Wenn ein solches Gebäude erst einmal errichtet ist, bleibt es normalerweise auch stehen: Zwischen 2004 und 2018 wurden Anordnungen zum Abriss von 16.500 Gebäuden erteilt. Lediglich 496 wurde tatsächlich abgerissen.
Umweltschützer nahmen die Tragödie von Casteldaccia zum Anlass für scharfe Kritik. "Wir warnen seit 40 Jahren vor dem Bauen an Flussufern", sagte der Vorsitzende des Umweltverbands Legambiente, Stefano Ciagani. "Aber in Italien kann man immer mit einer Amnestie rechnen", beklagte er. "Nach jeder Tragödie sehen wir wieder die Krokodilstränen all jener, die das Problem des illegalen Bauens sonst ignorieren."
Italiens Vizeministerpräsident Luigi Di Maio von der Fünf-Sterne-Bewegung kritisierte die Mitte-links- und Rechtsparteien, die in den vergangenen 20 Jahren in Sizilien regiert haben. Nach der Katastrophe vom Wochenende hätten diese Parteien "nun plötzlich erkannt, dass es dort illegales Bauen gibt", erklärte Di Maio. Dies sei "lachhaft".
Dem Politiker wird allerdings selbst vorgeworfen, sich auf der Insel Ischia für eine Amnestie für illegal errichtete Gebäude eingesetzt zu haben.
Der Regen in Mittelitalien hielt am Montag an.
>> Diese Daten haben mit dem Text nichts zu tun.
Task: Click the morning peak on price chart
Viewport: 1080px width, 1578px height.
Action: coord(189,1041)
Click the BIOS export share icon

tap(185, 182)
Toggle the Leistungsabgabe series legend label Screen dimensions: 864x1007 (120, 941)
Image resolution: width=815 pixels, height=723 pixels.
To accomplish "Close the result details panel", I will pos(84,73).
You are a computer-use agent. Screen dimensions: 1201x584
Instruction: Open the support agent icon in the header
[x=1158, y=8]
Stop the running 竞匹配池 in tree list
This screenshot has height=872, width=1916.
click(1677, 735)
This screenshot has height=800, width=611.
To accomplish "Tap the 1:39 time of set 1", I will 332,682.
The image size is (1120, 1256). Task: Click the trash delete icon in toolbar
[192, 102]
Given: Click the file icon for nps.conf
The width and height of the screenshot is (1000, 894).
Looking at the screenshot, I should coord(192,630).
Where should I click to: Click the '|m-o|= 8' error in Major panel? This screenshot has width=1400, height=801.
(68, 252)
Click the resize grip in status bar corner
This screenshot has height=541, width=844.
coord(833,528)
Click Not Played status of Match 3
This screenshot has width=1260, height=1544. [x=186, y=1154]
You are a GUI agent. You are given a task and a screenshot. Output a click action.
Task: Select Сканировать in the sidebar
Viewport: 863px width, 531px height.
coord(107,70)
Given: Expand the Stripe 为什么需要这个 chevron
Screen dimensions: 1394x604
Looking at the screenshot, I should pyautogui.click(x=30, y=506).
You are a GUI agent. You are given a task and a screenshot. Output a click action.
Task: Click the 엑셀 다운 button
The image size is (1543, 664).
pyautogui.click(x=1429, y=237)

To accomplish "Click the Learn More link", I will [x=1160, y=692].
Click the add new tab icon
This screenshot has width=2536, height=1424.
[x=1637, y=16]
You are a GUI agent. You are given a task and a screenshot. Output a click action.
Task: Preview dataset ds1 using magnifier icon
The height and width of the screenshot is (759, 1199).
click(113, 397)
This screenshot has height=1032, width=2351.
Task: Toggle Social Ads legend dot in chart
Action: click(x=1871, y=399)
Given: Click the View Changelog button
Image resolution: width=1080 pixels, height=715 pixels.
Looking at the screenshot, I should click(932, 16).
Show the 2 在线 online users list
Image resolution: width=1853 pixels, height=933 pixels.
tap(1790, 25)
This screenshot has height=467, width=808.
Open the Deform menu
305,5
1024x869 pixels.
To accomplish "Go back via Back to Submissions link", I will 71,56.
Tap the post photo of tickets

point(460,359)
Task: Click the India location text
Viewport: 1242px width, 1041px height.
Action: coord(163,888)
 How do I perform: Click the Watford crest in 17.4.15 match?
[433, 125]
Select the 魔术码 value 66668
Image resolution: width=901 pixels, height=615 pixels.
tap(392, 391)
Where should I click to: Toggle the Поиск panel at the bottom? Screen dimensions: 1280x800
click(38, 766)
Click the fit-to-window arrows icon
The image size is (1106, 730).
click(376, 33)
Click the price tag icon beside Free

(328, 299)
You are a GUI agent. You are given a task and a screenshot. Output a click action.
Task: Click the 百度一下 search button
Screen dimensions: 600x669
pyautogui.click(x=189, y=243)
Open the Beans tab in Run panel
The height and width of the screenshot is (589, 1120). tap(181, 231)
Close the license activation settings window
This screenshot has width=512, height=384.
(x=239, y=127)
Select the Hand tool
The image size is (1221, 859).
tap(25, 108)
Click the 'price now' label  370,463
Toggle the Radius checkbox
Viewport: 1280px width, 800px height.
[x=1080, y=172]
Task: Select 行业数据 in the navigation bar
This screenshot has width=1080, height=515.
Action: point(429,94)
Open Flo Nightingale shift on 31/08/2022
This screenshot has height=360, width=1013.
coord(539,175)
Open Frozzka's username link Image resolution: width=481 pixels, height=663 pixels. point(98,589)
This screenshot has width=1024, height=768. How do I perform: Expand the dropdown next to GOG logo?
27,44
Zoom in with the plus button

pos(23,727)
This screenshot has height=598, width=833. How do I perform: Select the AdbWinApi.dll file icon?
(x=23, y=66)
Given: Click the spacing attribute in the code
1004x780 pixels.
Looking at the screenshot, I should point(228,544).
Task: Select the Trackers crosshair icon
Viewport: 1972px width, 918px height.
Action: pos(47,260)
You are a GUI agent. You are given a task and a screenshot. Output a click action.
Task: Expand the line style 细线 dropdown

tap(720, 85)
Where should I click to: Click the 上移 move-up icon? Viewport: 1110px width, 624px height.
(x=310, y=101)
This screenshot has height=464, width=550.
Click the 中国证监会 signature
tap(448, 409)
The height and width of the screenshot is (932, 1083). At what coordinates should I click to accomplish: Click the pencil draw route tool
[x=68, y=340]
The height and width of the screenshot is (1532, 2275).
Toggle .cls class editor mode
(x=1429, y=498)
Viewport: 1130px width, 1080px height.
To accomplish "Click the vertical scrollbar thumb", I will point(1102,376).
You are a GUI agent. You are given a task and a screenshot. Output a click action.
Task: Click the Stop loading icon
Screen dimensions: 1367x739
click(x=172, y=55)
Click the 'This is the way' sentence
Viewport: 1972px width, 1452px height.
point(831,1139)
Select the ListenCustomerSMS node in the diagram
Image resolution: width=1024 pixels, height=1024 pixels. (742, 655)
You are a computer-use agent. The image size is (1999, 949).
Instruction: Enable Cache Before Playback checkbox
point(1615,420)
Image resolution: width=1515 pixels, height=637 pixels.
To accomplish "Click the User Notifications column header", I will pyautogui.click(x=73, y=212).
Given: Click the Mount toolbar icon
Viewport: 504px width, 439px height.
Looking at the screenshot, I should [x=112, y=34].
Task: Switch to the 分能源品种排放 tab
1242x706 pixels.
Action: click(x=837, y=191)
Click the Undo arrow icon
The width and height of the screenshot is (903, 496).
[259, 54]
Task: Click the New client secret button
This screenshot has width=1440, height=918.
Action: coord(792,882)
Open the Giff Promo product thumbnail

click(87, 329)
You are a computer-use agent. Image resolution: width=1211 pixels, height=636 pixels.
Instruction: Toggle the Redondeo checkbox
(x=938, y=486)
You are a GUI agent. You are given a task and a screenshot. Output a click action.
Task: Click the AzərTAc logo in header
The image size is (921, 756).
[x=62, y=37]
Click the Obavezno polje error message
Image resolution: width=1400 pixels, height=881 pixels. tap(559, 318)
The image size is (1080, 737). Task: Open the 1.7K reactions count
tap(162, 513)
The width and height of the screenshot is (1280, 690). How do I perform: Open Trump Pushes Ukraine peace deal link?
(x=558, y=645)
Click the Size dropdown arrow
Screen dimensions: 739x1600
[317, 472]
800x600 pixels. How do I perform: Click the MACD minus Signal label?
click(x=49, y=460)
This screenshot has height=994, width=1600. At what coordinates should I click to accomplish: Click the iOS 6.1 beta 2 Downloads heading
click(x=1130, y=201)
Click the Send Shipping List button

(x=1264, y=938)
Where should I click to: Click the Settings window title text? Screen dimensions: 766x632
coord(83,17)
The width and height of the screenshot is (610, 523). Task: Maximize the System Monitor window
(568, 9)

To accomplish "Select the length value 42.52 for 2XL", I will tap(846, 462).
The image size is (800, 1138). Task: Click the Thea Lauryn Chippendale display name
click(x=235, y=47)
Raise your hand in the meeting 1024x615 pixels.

Neapels Bürgermeister Luigi de Magistris beschuldigte die Regierung, die Planung für die Katastrophenvorsorge vernachlässigt zu haben. Rom habe für derartige Fälle nicht genügend Mittel zur Verfügung gestellt. Was seine Stadt in den vergangenen Tagen durchgemacht habe, gleiche einem "Wetter-Erdbeben mit einem Tsunami obendrauf". Bereits seit einer Woche herrschen in weiten Teilen Italiens Unwetter mit Starkregen und Sturm.
Die EU-Kommission gab derweil in Brüssel bekannt, dass sie auf Bitten aus Rom das Erdbeobachtungsprogramm "Kopernikus" der Europäischen Raumfahrtagentur für die Regionen Venetien und Sizilien zur Verfügung stelle. Dies soll den italienischen Behörden beim Krisenmanagement helfen. Bei Bedarf sei Brüssel zu weiteren Hilfen bereit.
Bundeskanzlerin Merkel spricht Beileid aus
Bundeskanzlerin Angela Merkel (CDU) sprach den Betroffenen am Montag ihr Beileid aus. Es sei "schwer zu fassen, wie sich friedliche Orte binnen kürzester Zeit in Schauplätze von Dramen verwandeln können", erklärte ihr Sprecher Steffen Seibert in Berlin.